Jimmy Cowen

Personal information
- Full name: James Ernest Cowen
- Date of birth: 22 January 1902
- Place of birth: Distington, England
- Date of death: 5 July 1950 (aged 48)
- Place of death: Peterborough, England
- Position(s): Centre forward

Senior career*
- Years: Team / Apps / (Gls)
- 19xx–1925: Whitehaven Athletic
- 1925–1926: Nelson / 3 / (4)
- 1926–1927: Barnoldswick Town / 30 / (9)
- 1927–1929: Northampton Town / 1 / (0)
- 1929–1933: Southport / 129 / (55)
- 1933–1934: Aldershot / 3 / (1)
- 1934–1935: Peterborough United / 33 / (12)
- Total:  / 181 / (70)

= Jimmy Cowen =

English footballer

James Ernest Cowen (22 January 1902 – 5 July 1950) was an English professional footballer who played as a centre forward. He played over 100 matches in the Football League for Southport.

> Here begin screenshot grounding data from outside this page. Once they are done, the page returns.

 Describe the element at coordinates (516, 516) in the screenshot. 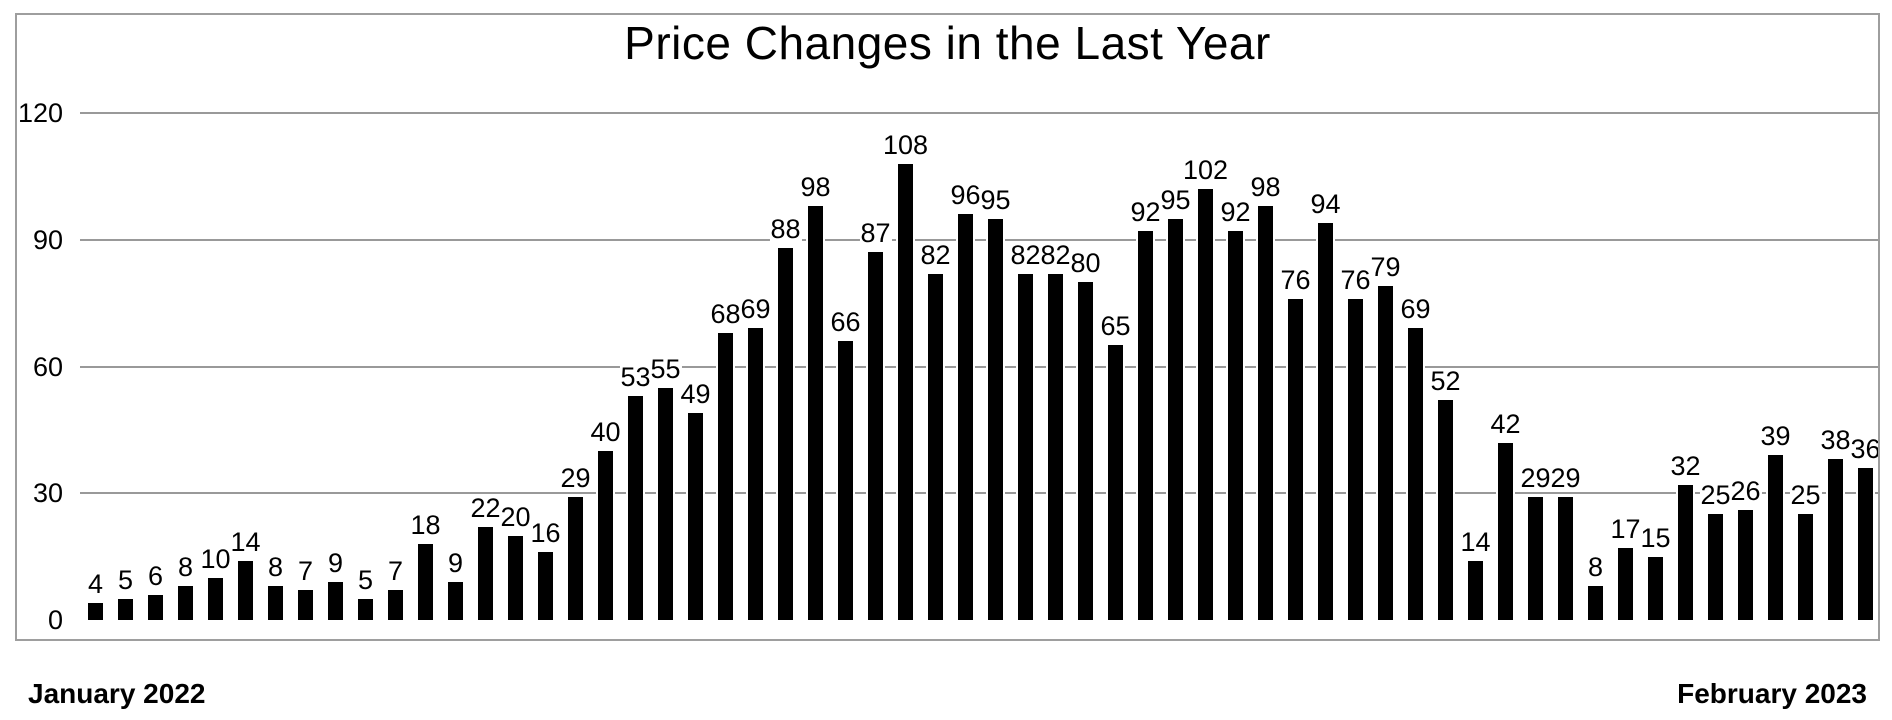

I see `bar-value-label: 20` at that location.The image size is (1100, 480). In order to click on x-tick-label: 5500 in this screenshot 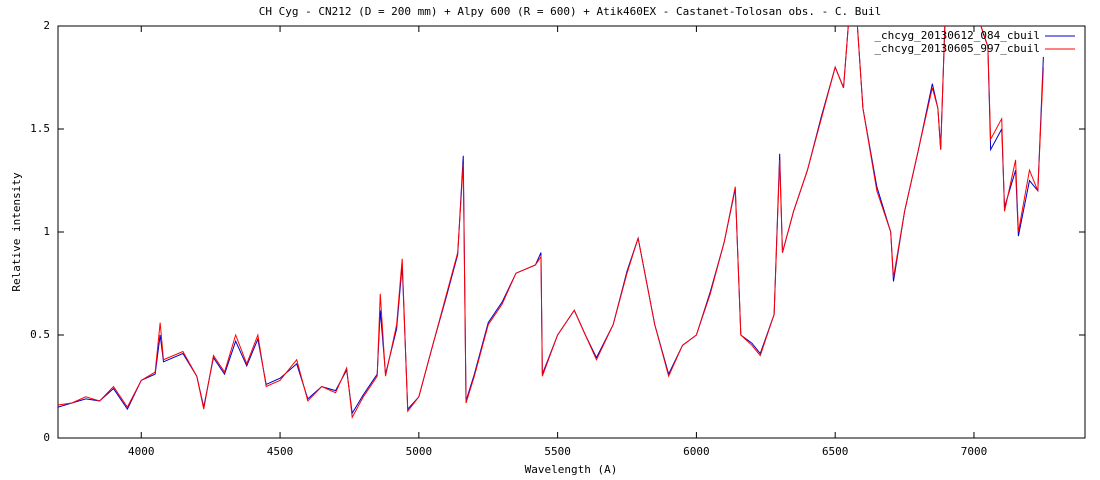, I will do `click(558, 452)`.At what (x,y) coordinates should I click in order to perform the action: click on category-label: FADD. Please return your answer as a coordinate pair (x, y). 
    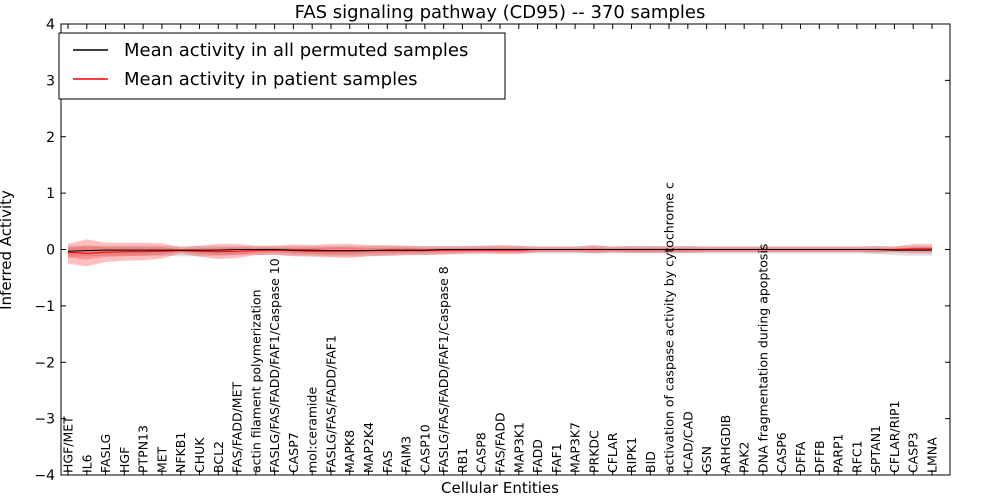
    Looking at the image, I should click on (538, 456).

==Early life and career at Whitehaven==

Jimmy Cowen was born in Distington, near Cumbria. He was in the Workington Under-18s and attracted Whitehaven Athletic, who eventually brought him to the club where he trained for 2 years before leaving. Not much is known about his Whitehaven career. He left to join Nelson.

==Career in East Lancashire==
Cowen made his debut in the 4–1 loss to Plymouth, scoring a consolation goal for Nelson. He scored a brace in the 2–1 win against Northampton Town but fractured his ankle. He couldn't help Nelson escape the drop. After his ankle was fully healed, he started the game against Aldershot and scored in the 2–2 draw. After that, he slowly slipped into the reserve team and was sold to Barnoldswick Town.

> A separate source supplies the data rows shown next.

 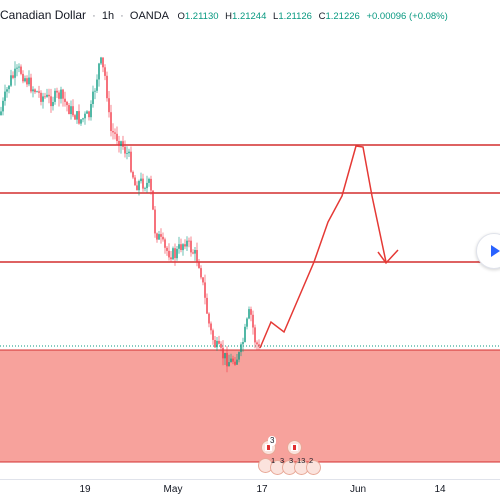 What do you see at coordinates (268, 448) in the screenshot?
I see `flag-mark` at bounding box center [268, 448].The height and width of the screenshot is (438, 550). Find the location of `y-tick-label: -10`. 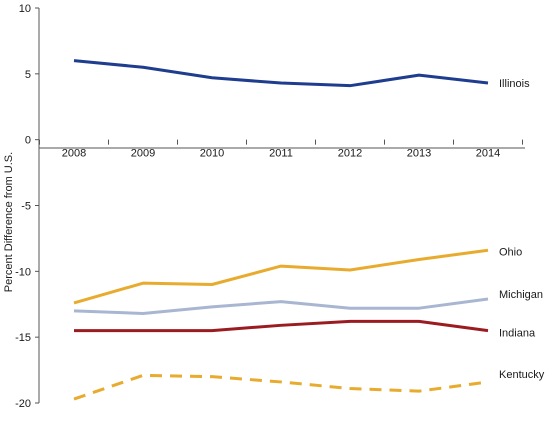

y-tick-label: -10 is located at coordinates (23, 272).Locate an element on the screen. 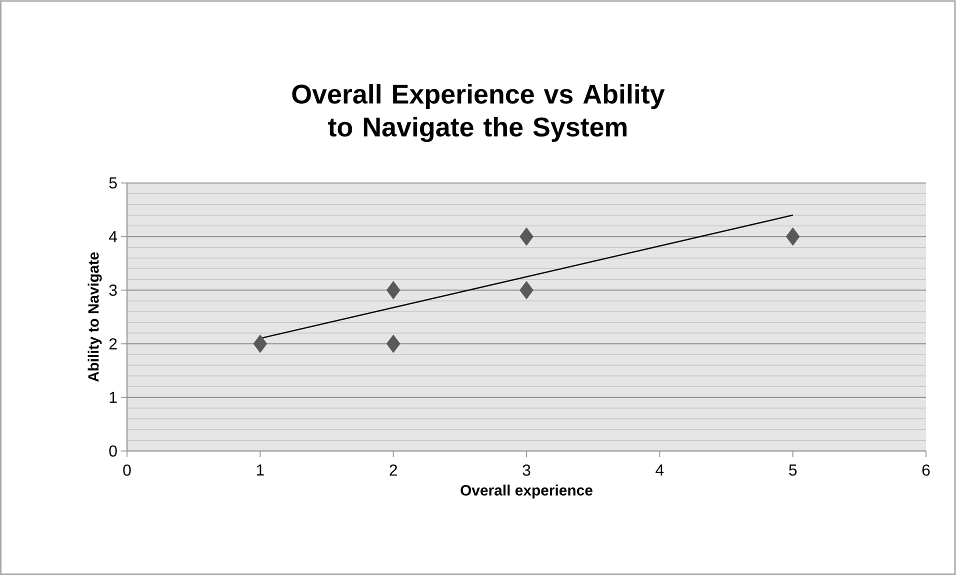 This screenshot has width=956, height=575. y-axis-title: Ability to Navigate is located at coordinates (95, 317).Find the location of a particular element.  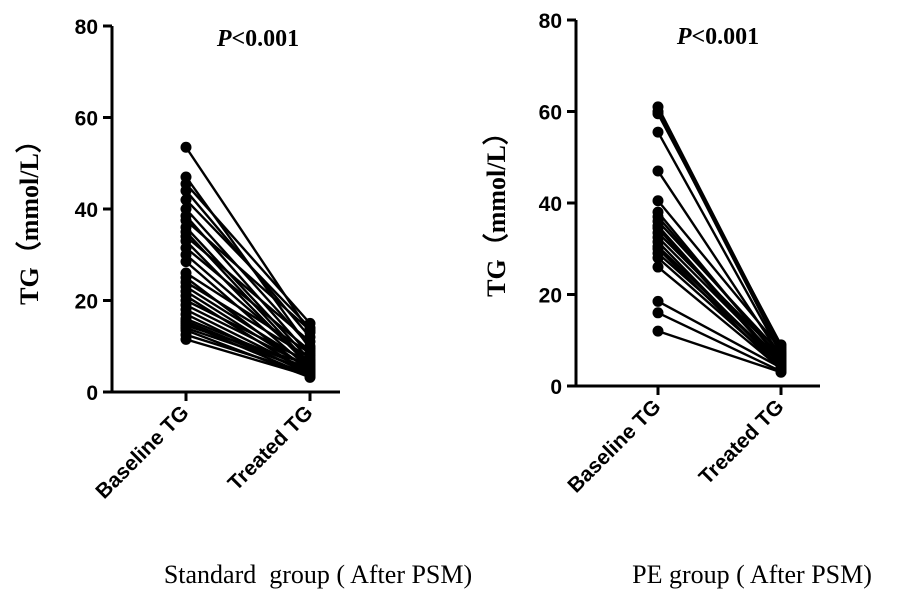

group-caption: Standard group ( After PSM) is located at coordinates (318, 574).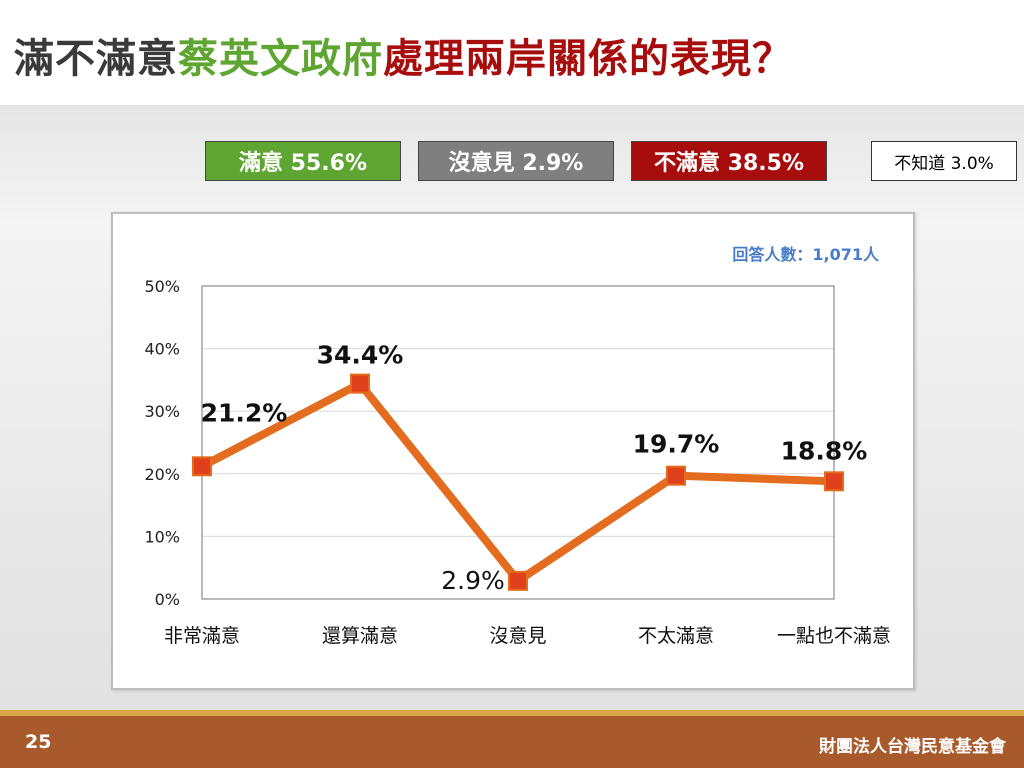 Image resolution: width=1024 pixels, height=768 pixels. Describe the element at coordinates (676, 636) in the screenshot. I see `x-category-label: 不太滿意` at that location.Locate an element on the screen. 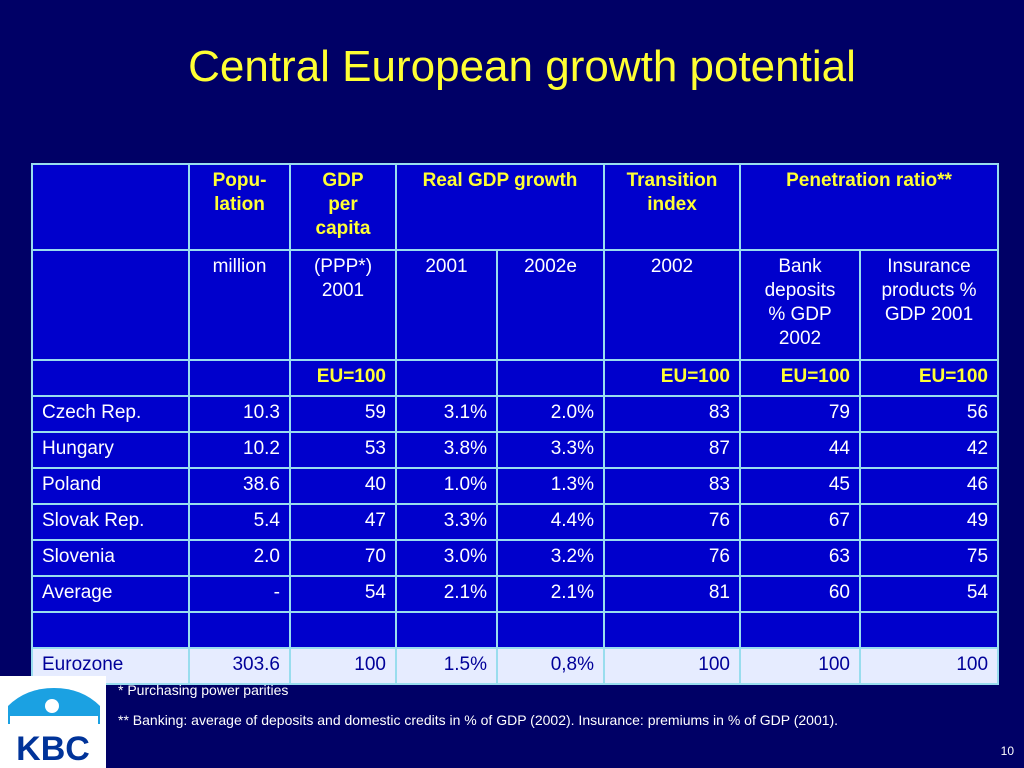 The width and height of the screenshot is (1024, 768). cell: 3.1% is located at coordinates (446, 414).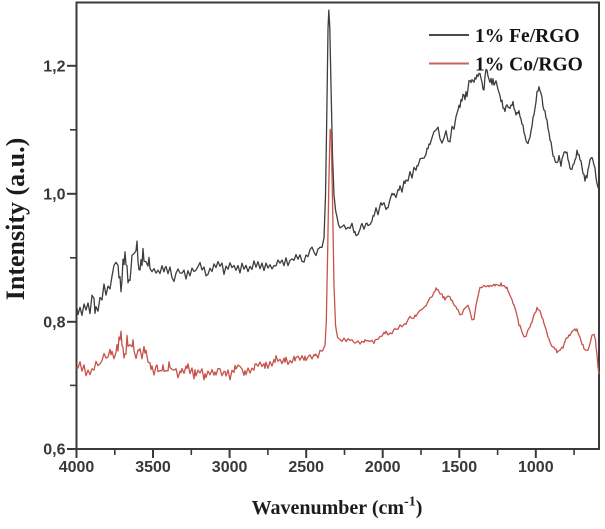 Image resolution: width=605 pixels, height=529 pixels. Describe the element at coordinates (230, 468) in the screenshot. I see `svg-text: 3000` at that location.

He made his debut for Barnoldswick in a game against Workington, scoring two in a 5-0 drubbing. He became a first team regular and reached a point where people knew he would become a prolific player. He scored a hattrick against Carlisle City. Barnoldswick won 4–2. He scored another hattrick against Aldershot in a 2–3 win. Northampton Town showed an interest in him and the transfer was finally accepted. His last game was against Nelson his old club, where he got the winning and only goal.

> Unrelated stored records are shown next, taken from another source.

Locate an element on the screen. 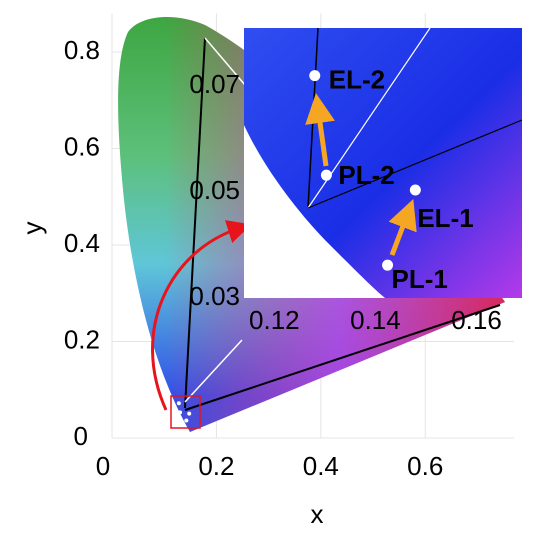  y-tick-label: 0.03 is located at coordinates (214, 296). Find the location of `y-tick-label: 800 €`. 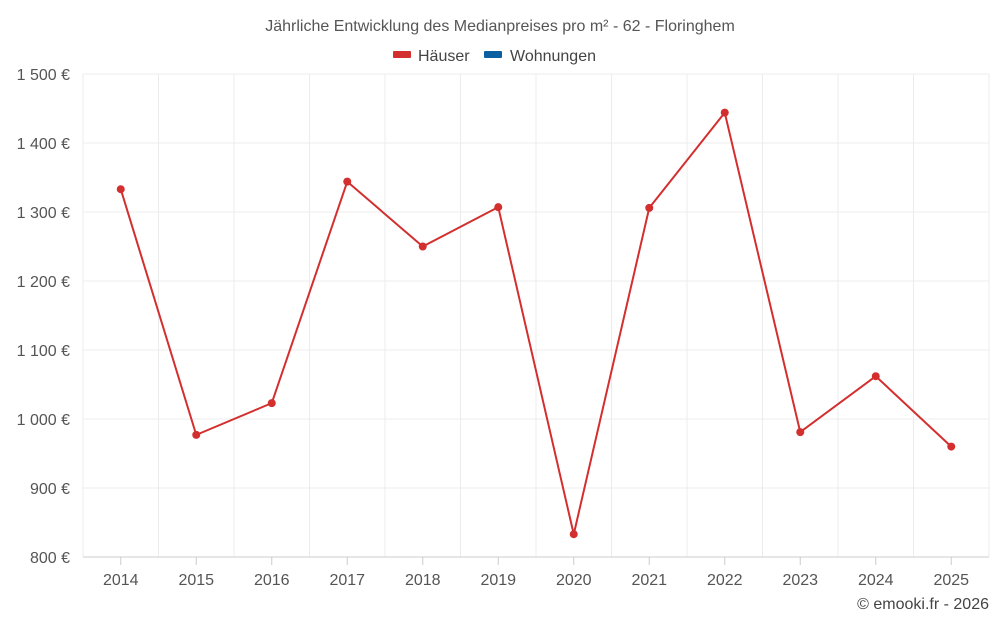

y-tick-label: 800 € is located at coordinates (50, 558). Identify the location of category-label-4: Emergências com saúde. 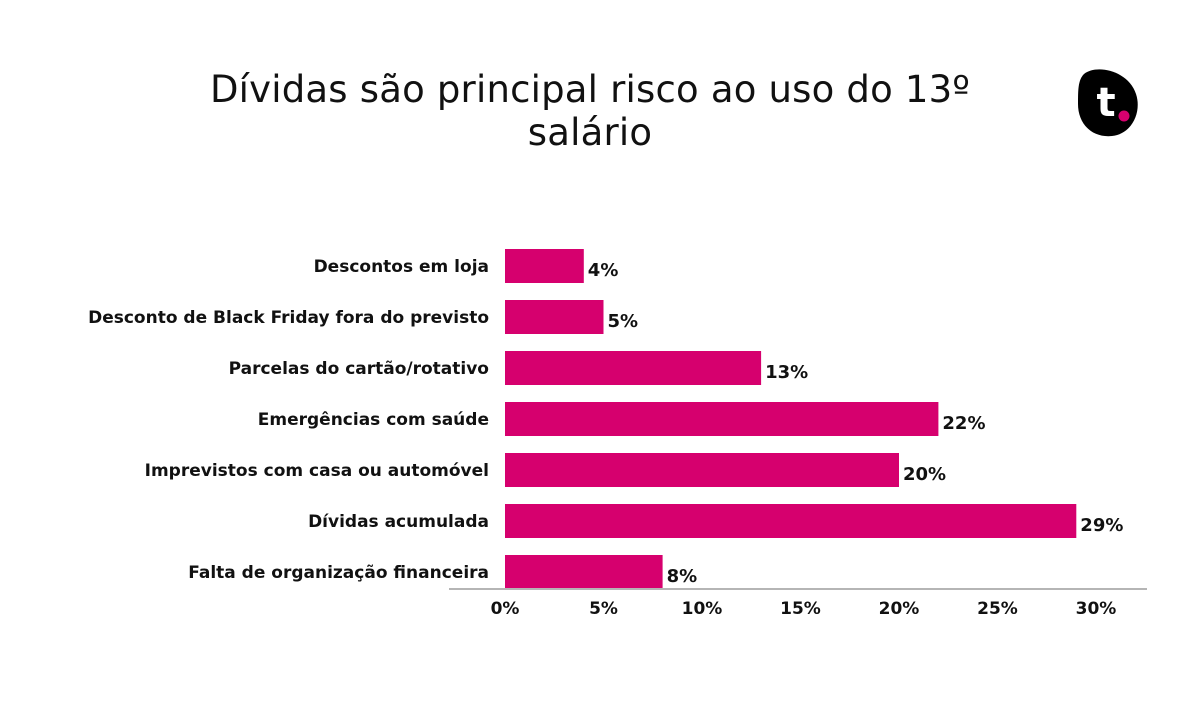
(374, 420).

==Northampton Town and move to Southport==

Northampton needed to get something out of Cowen but he was injured in a 1–0 loss to Charlton Athletic suffering a broken leg. He couldn't make his full debut and could only play on the last day where Northampton needed a win against Preston Athletic. Cowen got the assist for the winning goal for Northampton in a 1–0 win. Meanwhile, Southport scouts had sought an interest in Cowen when he was at Barnoldswick. He was moved for free to Southport, where he reached the pinnacle of his career.